Aprendamos, en primer lugar, de estos versículos, que un hombre puede disfrutar de grandes privilegios, y hacer una gran profesión de fe y, sin embargo, su corazón puede seguir todo el tiempo sin estar reconciliado con Dios.
Judas Iscariote tuvo los mayores privilegios religiosos posibles. Fue escogido como apóstol y compañero de Cristo; fue testigo de los milagros de nuestro Señor, y escuchó sus sermones; vio lo que Abraham y Moisés no vieron, y oyó lo que David e Isaías no oyeron; vivió en la compañía de los once apóstoles; fue un colaborador de Pedro, Santiago y Juan; pero aun con todo esto, su corazón nunca cambió. Se aferró a un pecado que le era especialmente deleitoso.
Judas Iscariote hizo una digna profesión religiosa; no había nada que fuera incorrecto, inapropiado o impropio en su conducta externa. Al igual que los otros apóstoles, parecía creer y haberlo dejado todo por Cristo; como ellos, fue enviado a predicar y a hacer milagros. Ninguno de los once pareció sospechar que fuera un hipócrita. Cuando nuestro Señor dijo: “Uno de vosotros me va a entregar”, nadie dijo: “¿Será Judas?”. Todo aquel tiempo su corazón siguió sin cambiar.

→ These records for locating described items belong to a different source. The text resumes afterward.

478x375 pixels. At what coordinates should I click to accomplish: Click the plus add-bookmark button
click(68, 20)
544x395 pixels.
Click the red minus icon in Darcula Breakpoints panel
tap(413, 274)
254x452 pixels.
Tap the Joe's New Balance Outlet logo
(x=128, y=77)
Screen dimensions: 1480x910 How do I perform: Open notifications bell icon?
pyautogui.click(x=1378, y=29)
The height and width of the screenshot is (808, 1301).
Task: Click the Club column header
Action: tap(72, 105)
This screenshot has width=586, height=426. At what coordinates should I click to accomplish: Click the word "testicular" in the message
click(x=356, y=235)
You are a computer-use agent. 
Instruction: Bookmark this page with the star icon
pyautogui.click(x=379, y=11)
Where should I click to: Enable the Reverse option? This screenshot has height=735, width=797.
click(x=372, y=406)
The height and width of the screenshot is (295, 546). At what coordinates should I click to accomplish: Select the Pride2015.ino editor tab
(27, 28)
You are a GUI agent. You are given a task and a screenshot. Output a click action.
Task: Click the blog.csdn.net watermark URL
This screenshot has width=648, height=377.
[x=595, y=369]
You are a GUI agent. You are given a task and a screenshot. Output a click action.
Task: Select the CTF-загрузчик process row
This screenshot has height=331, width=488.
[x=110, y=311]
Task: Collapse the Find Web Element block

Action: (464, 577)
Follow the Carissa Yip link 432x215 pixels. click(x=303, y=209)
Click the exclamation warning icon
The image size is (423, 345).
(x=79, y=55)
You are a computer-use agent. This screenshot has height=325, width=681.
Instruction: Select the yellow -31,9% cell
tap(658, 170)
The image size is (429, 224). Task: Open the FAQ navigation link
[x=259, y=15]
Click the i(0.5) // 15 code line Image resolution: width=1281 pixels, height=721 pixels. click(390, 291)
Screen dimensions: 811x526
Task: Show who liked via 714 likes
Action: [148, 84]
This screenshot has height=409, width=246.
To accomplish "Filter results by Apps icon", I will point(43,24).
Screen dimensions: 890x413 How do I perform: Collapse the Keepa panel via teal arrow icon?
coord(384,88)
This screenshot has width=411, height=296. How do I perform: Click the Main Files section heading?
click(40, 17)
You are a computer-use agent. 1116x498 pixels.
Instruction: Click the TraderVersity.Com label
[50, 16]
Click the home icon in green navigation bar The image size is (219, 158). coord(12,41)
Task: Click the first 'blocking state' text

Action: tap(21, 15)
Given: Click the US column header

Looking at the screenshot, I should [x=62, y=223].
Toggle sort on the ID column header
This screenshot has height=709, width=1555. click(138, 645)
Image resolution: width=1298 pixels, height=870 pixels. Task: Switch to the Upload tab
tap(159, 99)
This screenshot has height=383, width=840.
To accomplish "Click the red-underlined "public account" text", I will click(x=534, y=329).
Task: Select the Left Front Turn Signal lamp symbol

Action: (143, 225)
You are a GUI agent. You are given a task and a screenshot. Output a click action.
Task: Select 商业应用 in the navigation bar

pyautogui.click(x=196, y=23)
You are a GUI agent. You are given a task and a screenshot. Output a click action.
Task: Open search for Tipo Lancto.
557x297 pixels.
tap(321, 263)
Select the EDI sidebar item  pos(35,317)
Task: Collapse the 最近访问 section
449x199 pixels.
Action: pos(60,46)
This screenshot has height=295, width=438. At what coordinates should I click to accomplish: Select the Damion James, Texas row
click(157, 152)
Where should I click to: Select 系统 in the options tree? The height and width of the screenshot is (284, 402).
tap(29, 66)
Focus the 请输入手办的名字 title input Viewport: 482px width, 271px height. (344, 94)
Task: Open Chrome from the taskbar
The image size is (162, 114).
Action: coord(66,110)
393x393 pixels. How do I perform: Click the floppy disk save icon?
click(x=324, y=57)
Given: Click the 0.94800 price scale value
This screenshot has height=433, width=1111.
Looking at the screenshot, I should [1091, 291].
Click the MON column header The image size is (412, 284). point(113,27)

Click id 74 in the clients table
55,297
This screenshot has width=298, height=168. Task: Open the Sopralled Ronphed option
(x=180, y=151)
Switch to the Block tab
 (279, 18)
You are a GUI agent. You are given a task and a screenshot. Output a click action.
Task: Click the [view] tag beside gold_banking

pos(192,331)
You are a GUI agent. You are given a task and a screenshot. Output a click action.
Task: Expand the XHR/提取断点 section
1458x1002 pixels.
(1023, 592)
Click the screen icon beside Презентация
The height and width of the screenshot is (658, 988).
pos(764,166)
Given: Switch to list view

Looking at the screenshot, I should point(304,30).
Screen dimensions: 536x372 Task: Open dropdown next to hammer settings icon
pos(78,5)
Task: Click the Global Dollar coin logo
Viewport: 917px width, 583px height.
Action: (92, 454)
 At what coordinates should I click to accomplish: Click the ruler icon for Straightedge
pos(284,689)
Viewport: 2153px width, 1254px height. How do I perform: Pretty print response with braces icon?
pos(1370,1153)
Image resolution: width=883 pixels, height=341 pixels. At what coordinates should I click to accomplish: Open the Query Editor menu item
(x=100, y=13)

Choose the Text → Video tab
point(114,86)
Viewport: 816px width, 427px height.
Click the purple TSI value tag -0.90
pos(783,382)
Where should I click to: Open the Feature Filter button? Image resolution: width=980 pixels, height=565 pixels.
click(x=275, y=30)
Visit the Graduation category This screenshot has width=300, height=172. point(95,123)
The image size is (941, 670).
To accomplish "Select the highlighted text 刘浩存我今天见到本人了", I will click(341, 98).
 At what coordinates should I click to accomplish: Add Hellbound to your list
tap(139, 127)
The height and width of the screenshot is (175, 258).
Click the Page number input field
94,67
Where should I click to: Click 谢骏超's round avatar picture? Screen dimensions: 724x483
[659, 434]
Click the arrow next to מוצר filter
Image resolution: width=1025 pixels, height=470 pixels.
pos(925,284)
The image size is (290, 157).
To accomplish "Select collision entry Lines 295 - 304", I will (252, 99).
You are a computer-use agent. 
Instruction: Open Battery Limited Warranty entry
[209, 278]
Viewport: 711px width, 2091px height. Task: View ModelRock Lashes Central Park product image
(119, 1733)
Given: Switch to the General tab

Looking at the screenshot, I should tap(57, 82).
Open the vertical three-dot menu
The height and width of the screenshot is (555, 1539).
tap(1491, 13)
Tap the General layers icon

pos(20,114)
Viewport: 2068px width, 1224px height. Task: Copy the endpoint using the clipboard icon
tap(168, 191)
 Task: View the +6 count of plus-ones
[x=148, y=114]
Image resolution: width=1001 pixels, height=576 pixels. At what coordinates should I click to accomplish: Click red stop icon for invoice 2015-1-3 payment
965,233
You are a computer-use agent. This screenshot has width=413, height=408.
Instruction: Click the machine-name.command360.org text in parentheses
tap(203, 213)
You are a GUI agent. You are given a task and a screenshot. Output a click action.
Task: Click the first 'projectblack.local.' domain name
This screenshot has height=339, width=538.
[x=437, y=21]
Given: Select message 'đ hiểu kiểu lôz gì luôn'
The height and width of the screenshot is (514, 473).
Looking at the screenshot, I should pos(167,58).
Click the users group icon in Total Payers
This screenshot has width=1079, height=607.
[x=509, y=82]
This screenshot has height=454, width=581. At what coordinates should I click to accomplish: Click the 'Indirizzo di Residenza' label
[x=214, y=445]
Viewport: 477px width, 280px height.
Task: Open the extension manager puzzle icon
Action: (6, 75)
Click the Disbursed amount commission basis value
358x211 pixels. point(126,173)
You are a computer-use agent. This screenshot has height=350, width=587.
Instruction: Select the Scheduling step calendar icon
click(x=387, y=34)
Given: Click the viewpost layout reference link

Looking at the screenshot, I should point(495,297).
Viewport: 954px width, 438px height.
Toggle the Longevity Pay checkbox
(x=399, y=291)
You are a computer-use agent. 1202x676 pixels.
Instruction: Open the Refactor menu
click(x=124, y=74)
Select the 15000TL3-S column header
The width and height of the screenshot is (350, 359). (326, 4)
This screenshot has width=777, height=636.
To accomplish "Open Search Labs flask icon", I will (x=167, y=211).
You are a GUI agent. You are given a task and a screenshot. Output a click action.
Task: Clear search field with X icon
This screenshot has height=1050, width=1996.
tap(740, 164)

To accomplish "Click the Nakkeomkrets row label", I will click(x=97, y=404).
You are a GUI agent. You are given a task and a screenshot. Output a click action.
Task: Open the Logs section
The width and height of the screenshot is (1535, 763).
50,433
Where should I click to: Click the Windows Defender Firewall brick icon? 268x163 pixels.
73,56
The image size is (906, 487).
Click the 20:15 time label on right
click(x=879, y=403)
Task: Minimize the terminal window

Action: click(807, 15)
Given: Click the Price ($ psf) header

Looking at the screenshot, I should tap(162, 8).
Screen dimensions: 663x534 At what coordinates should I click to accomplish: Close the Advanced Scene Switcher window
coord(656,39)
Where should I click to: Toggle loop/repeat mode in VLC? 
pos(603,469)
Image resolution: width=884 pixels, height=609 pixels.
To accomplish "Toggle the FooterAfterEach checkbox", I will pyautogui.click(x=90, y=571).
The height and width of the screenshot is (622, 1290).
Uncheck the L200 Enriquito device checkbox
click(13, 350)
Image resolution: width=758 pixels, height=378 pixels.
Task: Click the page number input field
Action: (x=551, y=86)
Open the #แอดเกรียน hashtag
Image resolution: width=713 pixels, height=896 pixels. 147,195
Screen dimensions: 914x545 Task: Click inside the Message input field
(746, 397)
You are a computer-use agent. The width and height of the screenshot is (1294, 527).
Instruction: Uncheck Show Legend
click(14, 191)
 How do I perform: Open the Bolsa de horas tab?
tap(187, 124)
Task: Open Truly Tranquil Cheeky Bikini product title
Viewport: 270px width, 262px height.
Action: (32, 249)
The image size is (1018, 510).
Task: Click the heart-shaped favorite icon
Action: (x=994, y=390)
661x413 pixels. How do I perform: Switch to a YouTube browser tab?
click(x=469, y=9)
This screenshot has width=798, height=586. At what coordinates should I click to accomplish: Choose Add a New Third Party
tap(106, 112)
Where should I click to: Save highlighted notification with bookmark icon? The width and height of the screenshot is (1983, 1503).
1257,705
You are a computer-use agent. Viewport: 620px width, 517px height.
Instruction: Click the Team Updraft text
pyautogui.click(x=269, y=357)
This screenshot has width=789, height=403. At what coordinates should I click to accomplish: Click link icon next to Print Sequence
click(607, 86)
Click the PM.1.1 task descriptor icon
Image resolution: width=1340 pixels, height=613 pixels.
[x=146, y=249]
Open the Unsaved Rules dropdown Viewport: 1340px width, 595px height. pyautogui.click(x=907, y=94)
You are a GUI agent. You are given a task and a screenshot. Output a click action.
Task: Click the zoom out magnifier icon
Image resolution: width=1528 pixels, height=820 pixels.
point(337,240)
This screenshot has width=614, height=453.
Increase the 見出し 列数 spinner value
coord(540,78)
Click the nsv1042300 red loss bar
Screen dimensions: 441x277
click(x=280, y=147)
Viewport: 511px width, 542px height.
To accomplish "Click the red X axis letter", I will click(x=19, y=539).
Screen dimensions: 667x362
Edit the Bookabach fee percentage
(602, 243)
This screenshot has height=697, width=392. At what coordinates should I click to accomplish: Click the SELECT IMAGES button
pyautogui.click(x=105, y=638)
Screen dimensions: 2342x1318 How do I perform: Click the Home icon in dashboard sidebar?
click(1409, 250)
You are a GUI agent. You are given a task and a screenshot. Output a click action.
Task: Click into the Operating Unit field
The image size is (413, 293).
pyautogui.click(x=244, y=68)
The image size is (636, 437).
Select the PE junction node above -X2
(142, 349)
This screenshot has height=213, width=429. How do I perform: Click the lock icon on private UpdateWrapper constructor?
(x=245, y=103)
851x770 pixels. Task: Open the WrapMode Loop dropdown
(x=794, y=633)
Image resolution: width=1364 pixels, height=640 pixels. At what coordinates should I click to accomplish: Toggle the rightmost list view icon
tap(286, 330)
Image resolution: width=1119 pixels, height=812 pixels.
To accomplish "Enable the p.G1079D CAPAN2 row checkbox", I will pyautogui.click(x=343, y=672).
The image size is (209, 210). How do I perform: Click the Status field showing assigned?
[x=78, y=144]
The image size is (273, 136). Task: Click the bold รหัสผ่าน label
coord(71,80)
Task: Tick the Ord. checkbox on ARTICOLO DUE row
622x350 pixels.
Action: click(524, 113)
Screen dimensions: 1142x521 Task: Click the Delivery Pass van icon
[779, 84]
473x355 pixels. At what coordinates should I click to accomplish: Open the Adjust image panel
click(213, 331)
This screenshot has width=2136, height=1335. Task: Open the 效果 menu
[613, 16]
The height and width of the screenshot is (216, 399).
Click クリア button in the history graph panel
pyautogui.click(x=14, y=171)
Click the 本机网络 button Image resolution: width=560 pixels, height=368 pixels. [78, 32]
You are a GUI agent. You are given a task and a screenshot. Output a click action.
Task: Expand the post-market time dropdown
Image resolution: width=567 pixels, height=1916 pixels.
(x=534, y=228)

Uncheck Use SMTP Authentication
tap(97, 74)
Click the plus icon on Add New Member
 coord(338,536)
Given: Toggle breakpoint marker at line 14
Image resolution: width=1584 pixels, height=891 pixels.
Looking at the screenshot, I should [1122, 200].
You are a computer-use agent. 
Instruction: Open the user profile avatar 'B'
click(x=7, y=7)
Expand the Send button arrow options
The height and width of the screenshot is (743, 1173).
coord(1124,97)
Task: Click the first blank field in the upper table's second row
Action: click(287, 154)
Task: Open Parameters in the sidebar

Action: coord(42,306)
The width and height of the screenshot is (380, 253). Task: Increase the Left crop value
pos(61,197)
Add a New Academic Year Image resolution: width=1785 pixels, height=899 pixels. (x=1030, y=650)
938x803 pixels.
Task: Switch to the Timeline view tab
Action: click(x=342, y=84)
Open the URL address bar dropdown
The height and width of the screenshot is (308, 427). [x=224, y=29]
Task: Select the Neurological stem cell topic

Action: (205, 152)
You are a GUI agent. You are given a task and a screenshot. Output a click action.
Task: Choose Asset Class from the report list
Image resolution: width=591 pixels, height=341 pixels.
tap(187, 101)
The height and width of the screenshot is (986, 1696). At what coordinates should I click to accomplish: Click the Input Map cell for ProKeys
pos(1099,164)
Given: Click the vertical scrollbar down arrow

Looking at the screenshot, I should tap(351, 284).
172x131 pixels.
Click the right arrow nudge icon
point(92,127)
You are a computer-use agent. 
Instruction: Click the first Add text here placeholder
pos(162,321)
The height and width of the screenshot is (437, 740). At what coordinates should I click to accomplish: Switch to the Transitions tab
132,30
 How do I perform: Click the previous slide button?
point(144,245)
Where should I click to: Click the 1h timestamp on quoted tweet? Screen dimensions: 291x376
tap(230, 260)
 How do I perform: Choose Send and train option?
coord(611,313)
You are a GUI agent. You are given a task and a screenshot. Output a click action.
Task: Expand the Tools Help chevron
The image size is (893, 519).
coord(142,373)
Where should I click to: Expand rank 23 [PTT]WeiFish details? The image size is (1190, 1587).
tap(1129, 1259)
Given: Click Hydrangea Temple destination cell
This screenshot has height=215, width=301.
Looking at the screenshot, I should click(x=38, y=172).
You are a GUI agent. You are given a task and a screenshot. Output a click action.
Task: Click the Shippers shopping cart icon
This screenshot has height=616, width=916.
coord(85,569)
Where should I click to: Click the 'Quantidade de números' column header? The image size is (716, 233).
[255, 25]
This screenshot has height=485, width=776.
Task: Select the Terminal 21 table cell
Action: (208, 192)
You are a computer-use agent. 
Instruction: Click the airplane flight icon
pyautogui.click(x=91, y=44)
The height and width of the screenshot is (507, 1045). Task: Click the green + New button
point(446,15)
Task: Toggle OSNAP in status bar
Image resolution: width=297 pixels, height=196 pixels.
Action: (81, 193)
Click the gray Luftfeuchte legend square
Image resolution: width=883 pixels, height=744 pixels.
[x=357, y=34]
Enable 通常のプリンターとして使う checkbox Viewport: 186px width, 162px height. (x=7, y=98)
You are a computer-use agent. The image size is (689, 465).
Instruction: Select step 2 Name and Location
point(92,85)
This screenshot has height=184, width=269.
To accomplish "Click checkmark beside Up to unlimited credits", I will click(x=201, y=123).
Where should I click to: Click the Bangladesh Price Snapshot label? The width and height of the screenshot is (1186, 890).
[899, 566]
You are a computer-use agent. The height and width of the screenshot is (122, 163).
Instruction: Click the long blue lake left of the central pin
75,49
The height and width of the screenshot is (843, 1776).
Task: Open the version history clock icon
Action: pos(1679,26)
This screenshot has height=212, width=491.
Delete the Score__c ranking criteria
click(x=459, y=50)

Debemos fijarnos bien en estas cosas; son una profunda lección de humildad y de instrucción. Como la mujer de Lot, Judas ha de ser un faro para toda la Iglesia. Pensemos mucho en él, y cuando lo hagamos, digamos: “Examíname, oh Señor, y prueba mi corazón, y ve si hay en mí camino de perversidad”. Tengamos la determinación, por la gracia de Dios, de no conformarnos nunca con nada que no sea una conversión de corazón profunda y completa.